According to a report in Folio, the trade magazine for business-to-business publishing, the deal represents a spectacular increase in value for Cygnus.
Tim Murphy, publisher of Modern Jeweler, says that in the three years since it’s been Cygnus, the company has become the 29th fastest-growing publishing company in America. Modern Jeweler, he says, has been a part of that growth.
“We’ve had some wonderful growth years. The new owners have access to a lot of capital, so it can only position Modern Jeweler for even more growth,” he tells JCK. “In terms of the jewelry industry, this acquisition will be seamless. The industry won’t see anything.”
Separately, Modern Jeweler’s executive editor, David Federman, left the magazine. He has joined the staff of Eight Star Diamond Co. in Santa Rosa, Calif. — Hedda T. Schupak
Gucci Buys Boucheron, Retakes YSL Licenses
The Gucci Group, an Italian luxury goods firm, has bought Boucheron, a 142-year-old Parisian luxury watchmaker and jeweler, from Schweizerhall Holding AG, a Swiss firm. The purchase, announced May 23, strengthens Gucci’s position in the upper segment of the fine jewelry and watch market.
Boucheron began distributing its elegant luxury timepieces ($1,800 to $35,000 retail) to select fine jewelers in 1999 and has plans to distribute its jewelry, too. With Gucci as its new owner, those plans will be strengthened and speeded up, say Boucheron officials. “Gucci will bring a lot of energy to the brand and the financial means for us to promote and grow the brand more quickly, both in the United States and worldwide, than we could otherwise,” Kari Allen, vice president of sales and marketing for Boucheron USA, tells JCK.
The Boucheron purchase is the latest in a series of high-profile acquisitions of top-name upscale watch brands by Gucci and its competitors (the luxury goods conglomerate LVMH and the Vendôme Group, both in Paris, and the Swatch Group, based in Switzerland).
Gucci, headquartered in Italy, also tightened control over its brands this month by buying back all Yves Saint Laurent (YSL) licenses, including those held by Cartier International, to sell YSL-branded watches and jewelry.

═══

▶ EXERCISE BRIEF
Write a continuation of the jewelry industry news, starting right after its last sentence. The material that follows comes from a separate source and is unrelated to the jewelry industry news.

▶ INFORMATION SUPPLIED
═══

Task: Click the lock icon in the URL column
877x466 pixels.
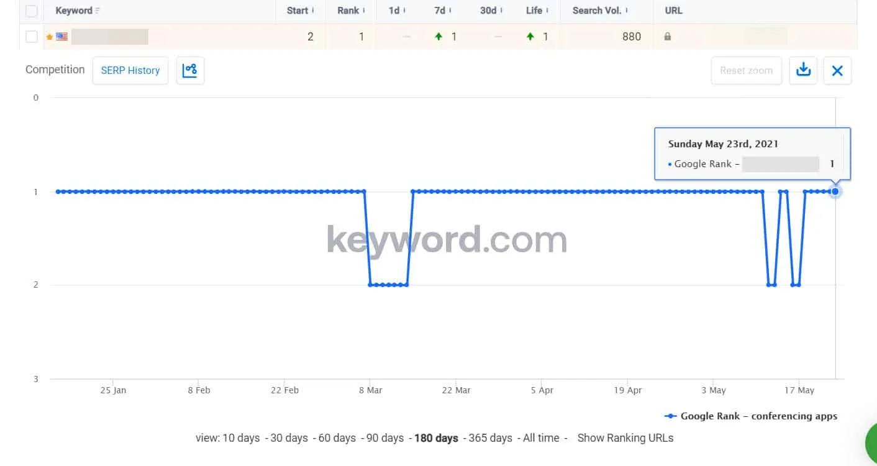Action: (x=667, y=36)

═══

▶ RESULT OF THIS TASK
Gucci’s fiscal 2000 sales tallied $1.2 billion, an 18% gain, and were up 27% in the first quarter of fiscal 2001. But company officials say the Boucheron purchase, plus restructuring charges from takeovers in 1999, will force the firm to revise downward its year-end profit predictions.—William George Shuster
FTC Issues Guidelines for Internet Ads
The Federal Trade Commission’s consumer protection rules—including those for jewelry and gems—apply to ads and sales on the Internet as much as they do to print and electronic media, according to a new FTC report. “Fraud and deception are unlawful no matter what the medium,” says the FTC working paper, entitled “Dot Com Disclosures: Information About Online Advertising.” The report, released this month, doesn’t offer new rules for online advertising but states how existing rules apply to it.
Cecilia Gardner, executive director of the Jewelers Vigilance Committee, calls the working paper “very significant” for two reasons. First, FTC is “putting everyone interested in selling on the Internet on notice,” she says. “It gives specific guidance on how ads and disclosures must be made to avoid deception and comply with the FTC.” Second, FTC cites several examples from the jewelry industry, which indicates widespread use of the Internet by jewelry sellers.
JVC has monitored hundreds of jewelry Web sites for compliance with FTC rules and finds that “nine out of 10 who don’t comply are unaware of what [the FTC requirements] are,” Gardner tells JCK. She discussed the FTC paper and regulations at The JCK International Jewelry Show in June and will address the issue again at the JA New York show, which begins July 30.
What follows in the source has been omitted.